Your task
Could you write out, word for word, each line from the one containing "Click the pencil edit icon" to the last line of the data below, both included and nothing more?

▼

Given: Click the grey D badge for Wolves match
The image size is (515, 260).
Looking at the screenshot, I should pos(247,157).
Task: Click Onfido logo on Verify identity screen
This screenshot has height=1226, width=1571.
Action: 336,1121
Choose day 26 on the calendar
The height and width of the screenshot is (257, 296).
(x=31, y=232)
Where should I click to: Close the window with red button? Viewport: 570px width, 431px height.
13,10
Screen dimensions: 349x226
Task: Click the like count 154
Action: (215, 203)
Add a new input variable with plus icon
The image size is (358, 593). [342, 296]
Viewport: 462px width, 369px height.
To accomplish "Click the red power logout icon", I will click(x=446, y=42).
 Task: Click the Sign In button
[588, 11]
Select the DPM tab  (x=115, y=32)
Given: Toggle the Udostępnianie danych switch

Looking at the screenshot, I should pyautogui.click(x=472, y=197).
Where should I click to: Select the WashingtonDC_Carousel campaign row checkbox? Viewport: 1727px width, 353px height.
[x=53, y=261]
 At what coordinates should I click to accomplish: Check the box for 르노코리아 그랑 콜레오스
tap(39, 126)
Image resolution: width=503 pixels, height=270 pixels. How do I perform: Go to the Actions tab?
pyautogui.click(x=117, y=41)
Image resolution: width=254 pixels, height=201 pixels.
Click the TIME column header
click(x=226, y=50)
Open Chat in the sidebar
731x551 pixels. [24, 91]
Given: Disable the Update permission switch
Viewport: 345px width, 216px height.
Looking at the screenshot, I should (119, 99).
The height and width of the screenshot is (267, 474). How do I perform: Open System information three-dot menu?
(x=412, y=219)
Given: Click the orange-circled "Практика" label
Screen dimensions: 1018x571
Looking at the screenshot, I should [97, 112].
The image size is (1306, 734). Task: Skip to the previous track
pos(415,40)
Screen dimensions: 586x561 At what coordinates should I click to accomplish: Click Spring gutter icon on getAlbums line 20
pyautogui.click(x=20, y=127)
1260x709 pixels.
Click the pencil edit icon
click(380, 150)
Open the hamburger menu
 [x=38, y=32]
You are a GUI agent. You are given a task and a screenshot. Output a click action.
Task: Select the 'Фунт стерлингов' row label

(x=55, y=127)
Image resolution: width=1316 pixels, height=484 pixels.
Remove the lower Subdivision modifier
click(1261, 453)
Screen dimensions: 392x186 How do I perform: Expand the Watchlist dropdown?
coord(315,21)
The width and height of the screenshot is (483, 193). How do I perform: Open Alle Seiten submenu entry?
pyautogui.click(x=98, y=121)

▲

Response to this task
Click the pencil edit icon
click(380, 150)
Open the hamburger menu
 [x=38, y=32]
You are a GUI agent. You are given a task and a screenshot. Output a click action.
Task: Select the 'Фунт стерлингов' row label

(x=55, y=127)
Image resolution: width=1316 pixels, height=484 pixels.
Remove the lower Subdivision modifier
click(1261, 453)
Screen dimensions: 392x186 How do I perform: Expand the Watchlist dropdown?
coord(315,21)
The width and height of the screenshot is (483, 193). How do I perform: Open Alle Seiten submenu entry?
pyautogui.click(x=98, y=121)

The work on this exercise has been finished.